Gary Spaulding, Senior Gleaner Writer
Despite facing the bulk of the criticisms for the mismanagement of the Jamaica Development Infrastructure Programme (JDIP), former chief executive officer of the National Works Agency (NWA), Patrick Wong, says he has no regrets over his stewardship of the project.
Wong broke his silence in an exclusive interview with The Sunday Gleaner days after a forensic audit on the project was tabled in Parliament.
The long-serving public servant was forced to resign from the NWA in November 2011 after a damning report by the auditor general into the operations of the JDIP.
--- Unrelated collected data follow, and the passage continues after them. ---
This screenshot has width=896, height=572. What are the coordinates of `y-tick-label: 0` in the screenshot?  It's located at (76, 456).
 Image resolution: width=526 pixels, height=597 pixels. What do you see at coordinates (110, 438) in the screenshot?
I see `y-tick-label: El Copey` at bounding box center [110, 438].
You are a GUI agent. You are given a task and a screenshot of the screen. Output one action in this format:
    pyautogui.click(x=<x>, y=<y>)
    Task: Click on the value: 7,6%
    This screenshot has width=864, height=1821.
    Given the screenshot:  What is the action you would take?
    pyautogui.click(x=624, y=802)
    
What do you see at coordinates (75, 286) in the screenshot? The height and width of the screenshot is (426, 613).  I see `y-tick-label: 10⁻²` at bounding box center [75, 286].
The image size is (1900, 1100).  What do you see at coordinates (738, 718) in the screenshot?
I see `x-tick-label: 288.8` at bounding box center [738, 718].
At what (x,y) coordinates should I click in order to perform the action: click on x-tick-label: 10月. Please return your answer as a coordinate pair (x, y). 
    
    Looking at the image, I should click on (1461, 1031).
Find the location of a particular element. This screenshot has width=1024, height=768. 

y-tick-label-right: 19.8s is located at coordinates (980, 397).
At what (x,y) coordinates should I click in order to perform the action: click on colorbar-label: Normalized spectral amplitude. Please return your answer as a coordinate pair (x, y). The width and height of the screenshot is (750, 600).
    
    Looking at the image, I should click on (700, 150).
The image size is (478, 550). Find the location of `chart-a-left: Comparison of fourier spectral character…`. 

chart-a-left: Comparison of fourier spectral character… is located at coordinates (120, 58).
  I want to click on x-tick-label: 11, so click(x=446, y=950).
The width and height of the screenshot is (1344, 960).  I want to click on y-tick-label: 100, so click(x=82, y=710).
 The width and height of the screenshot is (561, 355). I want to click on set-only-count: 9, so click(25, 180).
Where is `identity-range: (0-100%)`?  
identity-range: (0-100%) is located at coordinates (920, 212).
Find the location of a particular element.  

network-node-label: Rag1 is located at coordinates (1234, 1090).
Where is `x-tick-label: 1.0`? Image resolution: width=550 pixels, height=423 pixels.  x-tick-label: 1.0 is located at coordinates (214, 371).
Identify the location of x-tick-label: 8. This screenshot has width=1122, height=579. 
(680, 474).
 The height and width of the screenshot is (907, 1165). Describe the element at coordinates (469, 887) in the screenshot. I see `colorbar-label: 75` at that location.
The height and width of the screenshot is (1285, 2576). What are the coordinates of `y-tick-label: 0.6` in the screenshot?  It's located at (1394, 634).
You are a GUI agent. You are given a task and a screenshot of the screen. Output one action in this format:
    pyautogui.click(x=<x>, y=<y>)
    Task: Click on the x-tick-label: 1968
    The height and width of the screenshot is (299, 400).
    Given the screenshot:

But last week, Wong noted that he had waited silently for one year for the release of the forensic audit, and despite the criticisms, the auditors found only procedural breaches and no evidence of criminal wrongdoing.
Wong charged that he was the victim of a political football match played out by members of the Jamaica Labour Party and the People's National Party.
According to Wong, he was given the proverbial basket to carry water in the lead-up to the 2011 general election.
"It (JDIP) was the product of collective responsibility … . The country's infrastructure was damaged and had to be repaired ... . The likes of the Yallahs pipeline had to be repaired in the national interest, and we were not given the resources. No one can dispute what I am saying," charged Wong as he rejected the claim that he had wilted under pressure.
The auditors found that after coming under tremendous pressure from politicians, Wong chose to ignore the approved budget, in favour of meeting the demands, resulting in JDIP expenditure of approximately US$20 million and US$75 million over budget in 2011 and 2012, respectively.
INFRASTRUCTURE IN BAD SHAPE
Wong told The Sunday Gleaner that he was driven to act by the parlous state of the nation's infrastructure.
"It was in such bad shape, and everybody (members of parliament on both sides of the political divide) was making excessive demands," Wong argued, even as he questioned the conduct of the politicians.
"Where were their voices when the Budget was being crafted and approved in Parliament?"
Wong insisted that no other infrastructural initiative before the JDIP had been exposed to such levels of quality assurance and quality control.
He said the selection of the subcontractors, which was criticised by the auditors, was in accordance with an unwritten protocol.
"The unwritten protocol was established by former Prime Minister P.J. Patterson that MPs must be consulted," he stressed.
"The recommendations of the MPs were, therefore, considered in accordance with the unwritten protocol that existed."